Für Adoptiv- bzw. Pflegeeltern läuft die volle Drei-Jahresfrist ab der Aufnahme des Kindes. Sie gilt bis zu dessen achtem Lebensjahr.
Die Partner können die Elternzeit gleichzeitig nehmen oder versetzt. Oft ist es auch so, dass der Besserverdienende ganz auf die Auszeit verzichtet, während der andere die gesamte Elternzeit nimmt. Als einzige Beschränkung bei der Verteilung gilt: Jeder muss die auf ihn entfallende Elternzeit in maximal drei Abschnitte aufteilen. Nur wenn der Arbeitgeber zustimmt, können mehr Zeitintervalle beantragt werden.
Überlegen Sie gut, wie Sie sich die Zeit einteilen: Ist ein Zeitraum einmal beantragt worden, ist man daran gebunden. Verlängert oder verkürzt werden kann dann nur noch mit Zustimmung des Arbeitgebers.

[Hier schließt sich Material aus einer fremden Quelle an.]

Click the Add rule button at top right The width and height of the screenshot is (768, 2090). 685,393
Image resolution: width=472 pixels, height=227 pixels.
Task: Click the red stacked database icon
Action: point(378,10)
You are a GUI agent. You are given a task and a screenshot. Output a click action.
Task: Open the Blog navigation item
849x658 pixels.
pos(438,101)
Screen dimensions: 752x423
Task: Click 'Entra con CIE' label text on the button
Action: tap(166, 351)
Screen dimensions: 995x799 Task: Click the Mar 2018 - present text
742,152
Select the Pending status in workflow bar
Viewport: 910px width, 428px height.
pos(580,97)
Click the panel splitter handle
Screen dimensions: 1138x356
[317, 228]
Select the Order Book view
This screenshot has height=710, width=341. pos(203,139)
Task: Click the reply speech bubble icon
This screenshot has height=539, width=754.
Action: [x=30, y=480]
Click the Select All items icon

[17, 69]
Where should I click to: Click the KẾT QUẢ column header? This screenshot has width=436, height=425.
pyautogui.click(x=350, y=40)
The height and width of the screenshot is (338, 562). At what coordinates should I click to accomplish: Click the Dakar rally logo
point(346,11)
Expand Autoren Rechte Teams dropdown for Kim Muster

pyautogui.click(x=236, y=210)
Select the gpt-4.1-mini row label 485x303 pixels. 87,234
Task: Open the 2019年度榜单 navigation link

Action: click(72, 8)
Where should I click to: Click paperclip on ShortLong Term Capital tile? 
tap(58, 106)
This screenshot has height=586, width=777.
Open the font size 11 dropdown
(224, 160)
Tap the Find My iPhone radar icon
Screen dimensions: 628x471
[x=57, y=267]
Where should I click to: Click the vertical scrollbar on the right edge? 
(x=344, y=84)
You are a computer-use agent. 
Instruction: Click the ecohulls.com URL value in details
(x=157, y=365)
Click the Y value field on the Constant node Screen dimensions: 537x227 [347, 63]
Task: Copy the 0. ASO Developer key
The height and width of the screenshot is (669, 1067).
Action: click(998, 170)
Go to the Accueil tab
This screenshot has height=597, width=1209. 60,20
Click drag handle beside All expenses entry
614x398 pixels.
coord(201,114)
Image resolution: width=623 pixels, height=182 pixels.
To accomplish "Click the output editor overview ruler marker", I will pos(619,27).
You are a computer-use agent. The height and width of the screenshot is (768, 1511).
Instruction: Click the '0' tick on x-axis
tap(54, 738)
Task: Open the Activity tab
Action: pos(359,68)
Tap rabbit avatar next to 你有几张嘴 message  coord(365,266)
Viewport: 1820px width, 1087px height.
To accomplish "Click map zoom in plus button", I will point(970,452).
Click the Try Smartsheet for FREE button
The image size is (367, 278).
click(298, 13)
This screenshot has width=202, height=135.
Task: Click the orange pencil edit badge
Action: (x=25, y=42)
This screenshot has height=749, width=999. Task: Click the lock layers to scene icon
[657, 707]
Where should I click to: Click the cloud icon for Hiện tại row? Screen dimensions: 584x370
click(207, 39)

Wer einen großen Teil seiner Elternzeit erst später nehmen möchte, sollte Folgendes wissen: Die Versicherungspflicht in der Arbeitslosenversicherung besteht nur so lange, wie ein Kind unter drei Jahren erzogen wird. Wenn Sie mehr als 12 Monate Elternzeit zwischen dem dritten und achten Geburtstag des Kindes nehmen, kann sich dies negativ auswirken, wenn Sie direkt nach der Elternzeit Ihren Job verlieren. Durch die längere versicherungsfreie Pause erfüllen Sie dann nämlich nicht mehr die für das Arbeitslosengeld erforderliche Mindestversicherungszeit.
Verlängern
Stellen Sie fest, dass die beantragte Elternzeit zu kurz ist, können Sie einen Verlängerungsantrag bei Ihrem Arbeitgeber stellen. Dabei sind Sie auf dessen Zustimmung angewiesen. Nach Lust und Laune entscheiden darf der Chef über den Verlängerungsantrag jedoch nicht. Er muss Ihre Interessen mit seinen eigenen abwägen und jeweils angemessen berücksichtigen. Der Arbeitgeber ist also de facto gezwungen zuzustimmen, wenn der Verlängerung keine betrieblichen Belange entgegenstehen.
Wichtig
Sie sollten sich nicht mit einem pauschal gehaltenen Ablehnungsschreiben zufriedengeben. Sie haben ein Recht darauf, die Gründe für das Nein zu erfahren. Fragen Sie also intensiv nach, wenn Ihr Chef Ihren Wunsch pauschal mit „Das geht nicht!“ abschmettert.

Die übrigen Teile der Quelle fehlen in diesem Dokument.